Entries taken from a collection:

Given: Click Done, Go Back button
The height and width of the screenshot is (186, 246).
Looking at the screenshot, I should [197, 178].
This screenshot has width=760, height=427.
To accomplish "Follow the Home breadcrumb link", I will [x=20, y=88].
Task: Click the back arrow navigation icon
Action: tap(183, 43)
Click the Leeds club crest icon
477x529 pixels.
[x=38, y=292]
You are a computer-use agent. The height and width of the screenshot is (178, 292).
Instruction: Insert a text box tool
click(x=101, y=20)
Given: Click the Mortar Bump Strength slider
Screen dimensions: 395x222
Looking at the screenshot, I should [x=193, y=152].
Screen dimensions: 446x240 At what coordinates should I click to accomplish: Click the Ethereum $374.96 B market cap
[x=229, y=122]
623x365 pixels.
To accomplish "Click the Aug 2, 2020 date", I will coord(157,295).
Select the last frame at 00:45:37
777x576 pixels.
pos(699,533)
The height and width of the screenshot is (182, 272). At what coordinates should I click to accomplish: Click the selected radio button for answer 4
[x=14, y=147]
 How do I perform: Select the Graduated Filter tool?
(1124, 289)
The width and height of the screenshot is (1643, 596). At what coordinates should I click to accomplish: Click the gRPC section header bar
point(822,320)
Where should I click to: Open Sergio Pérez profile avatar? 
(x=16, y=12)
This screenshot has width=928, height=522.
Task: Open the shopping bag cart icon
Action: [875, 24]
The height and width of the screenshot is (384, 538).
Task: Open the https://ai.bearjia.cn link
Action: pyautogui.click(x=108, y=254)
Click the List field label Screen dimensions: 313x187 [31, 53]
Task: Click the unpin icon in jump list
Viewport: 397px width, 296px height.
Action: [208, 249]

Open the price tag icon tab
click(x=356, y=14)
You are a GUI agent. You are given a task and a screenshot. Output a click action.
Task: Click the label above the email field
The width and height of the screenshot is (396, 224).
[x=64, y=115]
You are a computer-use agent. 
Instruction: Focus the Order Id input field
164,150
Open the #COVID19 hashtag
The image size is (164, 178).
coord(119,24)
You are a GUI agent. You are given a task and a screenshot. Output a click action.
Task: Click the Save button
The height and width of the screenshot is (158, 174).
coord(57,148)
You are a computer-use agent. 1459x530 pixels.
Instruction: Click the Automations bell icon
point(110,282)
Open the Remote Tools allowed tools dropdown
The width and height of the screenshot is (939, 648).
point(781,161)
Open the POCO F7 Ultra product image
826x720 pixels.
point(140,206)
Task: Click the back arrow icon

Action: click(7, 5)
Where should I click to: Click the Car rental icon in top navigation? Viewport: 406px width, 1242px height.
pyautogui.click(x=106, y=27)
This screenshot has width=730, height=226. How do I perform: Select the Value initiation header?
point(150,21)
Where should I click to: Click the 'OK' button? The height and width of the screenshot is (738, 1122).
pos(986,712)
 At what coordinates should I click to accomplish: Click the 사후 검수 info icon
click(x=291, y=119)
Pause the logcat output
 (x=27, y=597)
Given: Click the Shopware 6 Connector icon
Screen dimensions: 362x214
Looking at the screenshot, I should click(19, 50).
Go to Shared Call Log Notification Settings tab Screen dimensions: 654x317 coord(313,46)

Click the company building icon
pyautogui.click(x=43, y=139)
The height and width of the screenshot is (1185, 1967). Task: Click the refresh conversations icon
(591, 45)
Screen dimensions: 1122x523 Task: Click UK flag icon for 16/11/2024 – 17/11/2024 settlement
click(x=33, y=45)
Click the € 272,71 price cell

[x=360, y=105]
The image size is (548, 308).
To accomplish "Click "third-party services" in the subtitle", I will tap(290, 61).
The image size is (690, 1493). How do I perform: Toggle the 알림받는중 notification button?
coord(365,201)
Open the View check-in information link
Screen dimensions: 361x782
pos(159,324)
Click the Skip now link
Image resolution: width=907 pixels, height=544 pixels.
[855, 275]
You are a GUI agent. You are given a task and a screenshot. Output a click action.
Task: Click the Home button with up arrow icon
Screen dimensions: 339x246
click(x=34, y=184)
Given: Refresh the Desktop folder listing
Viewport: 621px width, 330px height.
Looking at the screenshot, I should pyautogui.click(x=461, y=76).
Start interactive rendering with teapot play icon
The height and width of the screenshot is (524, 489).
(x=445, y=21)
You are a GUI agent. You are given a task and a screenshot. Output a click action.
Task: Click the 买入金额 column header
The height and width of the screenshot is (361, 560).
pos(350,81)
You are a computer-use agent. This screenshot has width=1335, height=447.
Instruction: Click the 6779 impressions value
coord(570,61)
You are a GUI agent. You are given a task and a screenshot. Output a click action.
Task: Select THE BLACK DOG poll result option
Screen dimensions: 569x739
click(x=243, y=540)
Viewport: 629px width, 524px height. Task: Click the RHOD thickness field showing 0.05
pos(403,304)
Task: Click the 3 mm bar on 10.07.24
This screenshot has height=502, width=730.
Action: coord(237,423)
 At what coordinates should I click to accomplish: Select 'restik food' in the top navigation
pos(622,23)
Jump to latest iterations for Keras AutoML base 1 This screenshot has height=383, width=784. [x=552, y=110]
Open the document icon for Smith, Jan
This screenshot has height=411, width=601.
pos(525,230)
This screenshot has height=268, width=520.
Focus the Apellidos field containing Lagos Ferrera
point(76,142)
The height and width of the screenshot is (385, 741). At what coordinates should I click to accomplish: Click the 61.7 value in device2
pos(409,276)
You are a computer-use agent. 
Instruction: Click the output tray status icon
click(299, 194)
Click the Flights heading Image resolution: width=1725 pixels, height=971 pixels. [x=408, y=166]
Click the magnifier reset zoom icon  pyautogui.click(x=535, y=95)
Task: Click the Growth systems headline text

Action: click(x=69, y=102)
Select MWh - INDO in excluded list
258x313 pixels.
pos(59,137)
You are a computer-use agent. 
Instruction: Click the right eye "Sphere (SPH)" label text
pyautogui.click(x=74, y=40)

### Required work
For this exercise, repeat the data above exactly.

### Response to the task
Given: Click Done, Go Back button
The height and width of the screenshot is (186, 246).
Looking at the screenshot, I should [197, 178].
This screenshot has width=760, height=427.
To accomplish "Follow the Home breadcrumb link", I will [x=20, y=88].
Task: Click the back arrow navigation icon
Action: tap(183, 43)
Click the Leeds club crest icon
477x529 pixels.
[x=38, y=292]
You are a computer-use agent. The height and width of the screenshot is (178, 292).
Instruction: Insert a text box tool
click(x=101, y=20)
Given: Click the Mortar Bump Strength slider
Screen dimensions: 395x222
Looking at the screenshot, I should [x=193, y=152].
Screen dimensions: 446x240 At what coordinates should I click to accomplish: Click the Ethereum $374.96 B market cap
[x=229, y=122]
623x365 pixels.
To accomplish "Click the Aug 2, 2020 date", I will coord(157,295).
Select the last frame at 00:45:37
777x576 pixels.
pos(699,533)
The height and width of the screenshot is (182, 272). At what coordinates should I click to accomplish: Click the selected radio button for answer 4
[x=14, y=147]
 How do I perform: Select the Graduated Filter tool?
(1124, 289)
The width and height of the screenshot is (1643, 596). At what coordinates should I click to accomplish: Click the gRPC section header bar
point(822,320)
Where should I click to: Open Sergio Pérez profile avatar? 
(x=16, y=12)
This screenshot has width=928, height=522.
Task: Open the shopping bag cart icon
Action: [875, 24]
The height and width of the screenshot is (384, 538).
Task: Open the https://ai.bearjia.cn link
Action: pyautogui.click(x=108, y=254)
Click the List field label Screen dimensions: 313x187 [31, 53]
Task: Click the unpin icon in jump list
Viewport: 397px width, 296px height.
Action: [208, 249]

Open the price tag icon tab
click(x=356, y=14)
You are a GUI agent. You are given a task and a screenshot. Output a click action.
Task: Click the label above the email field
The width and height of the screenshot is (396, 224).
[x=64, y=115]
You are a computer-use agent. 
Instruction: Focus the Order Id input field
164,150
Open the #COVID19 hashtag
The image size is (164, 178).
coord(119,24)
You are a GUI agent. You are given a task and a screenshot. Output a click action.
Task: Click the Save button
The height and width of the screenshot is (158, 174).
coord(57,148)
You are a computer-use agent. 1459x530 pixels.
Instruction: Click the Automations bell icon
point(110,282)
Open the Remote Tools allowed tools dropdown
The width and height of the screenshot is (939, 648).
point(781,161)
Open the POCO F7 Ultra product image
826x720 pixels.
point(140,206)
Task: Click the back arrow icon

Action: click(7, 5)
Where should I click to: Click the Car rental icon in top navigation? Viewport: 406px width, 1242px height.
pyautogui.click(x=106, y=27)
This screenshot has width=730, height=226. How do I perform: Select the Value initiation header?
point(150,21)
Where should I click to: Click the 'OK' button? The height and width of the screenshot is (738, 1122).
pos(986,712)
 At what coordinates should I click to accomplish: Click the 사후 검수 info icon
click(x=291, y=119)
Pause the logcat output
 (x=27, y=597)
Given: Click the Shopware 6 Connector icon
Screen dimensions: 362x214
Looking at the screenshot, I should click(19, 50).
Go to Shared Call Log Notification Settings tab Screen dimensions: 654x317 coord(313,46)

Click the company building icon
pyautogui.click(x=43, y=139)
The height and width of the screenshot is (1185, 1967). Task: Click the refresh conversations icon
(591, 45)
Screen dimensions: 1122x523 Task: Click UK flag icon for 16/11/2024 – 17/11/2024 settlement
click(x=33, y=45)
Click the € 272,71 price cell

[x=360, y=105]
The image size is (548, 308).
To accomplish "Click "third-party services" in the subtitle", I will tap(290, 61).
The image size is (690, 1493). How do I perform: Toggle the 알림받는중 notification button?
coord(365,201)
Open the View check-in information link
Screen dimensions: 361x782
pos(159,324)
Click the Skip now link
Image resolution: width=907 pixels, height=544 pixels.
[855, 275]
You are a GUI agent. You are given a task and a screenshot. Output a click action.
Task: Click the Home button with up arrow icon
Screen dimensions: 339x246
click(x=34, y=184)
Given: Refresh the Desktop folder listing
Viewport: 621px width, 330px height.
Looking at the screenshot, I should pyautogui.click(x=461, y=76).
Start interactive rendering with teapot play icon
The height and width of the screenshot is (524, 489).
(x=445, y=21)
You are a GUI agent. You are given a task and a screenshot. Output a click action.
Task: Click the 买入金额 column header
The height and width of the screenshot is (361, 560).
pos(350,81)
You are a computer-use agent. This screenshot has width=1335, height=447.
Instruction: Click the 6779 impressions value
coord(570,61)
You are a GUI agent. You are given a task and a screenshot. Output a click action.
Task: Select THE BLACK DOG poll result option
Screen dimensions: 569x739
click(x=243, y=540)
Viewport: 629px width, 524px height. Task: Click the RHOD thickness field showing 0.05
pos(403,304)
Task: Click the 3 mm bar on 10.07.24
This screenshot has height=502, width=730.
Action: coord(237,423)
 At what coordinates should I click to accomplish: Select 'restik food' in the top navigation
pos(622,23)
Jump to latest iterations for Keras AutoML base 1 This screenshot has height=383, width=784. [x=552, y=110]
Open the document icon for Smith, Jan
This screenshot has height=411, width=601.
pos(525,230)
This screenshot has height=268, width=520.
Focus the Apellidos field containing Lagos Ferrera
point(76,142)
The height and width of the screenshot is (385, 741). At what coordinates should I click to accomplish: Click the 61.7 value in device2
pos(409,276)
You are a computer-use agent. 
Instruction: Click the output tray status icon
click(299, 194)
Click the Flights heading Image resolution: width=1725 pixels, height=971 pixels. [x=408, y=166]
Click the magnifier reset zoom icon  pyautogui.click(x=535, y=95)
Task: Click the Growth systems headline text

Action: click(x=69, y=102)
Select MWh - INDO in excluded list
258x313 pixels.
pos(59,137)
You are a computer-use agent. 
Instruction: Click the right eye "Sphere (SPH)" label text
pyautogui.click(x=74, y=40)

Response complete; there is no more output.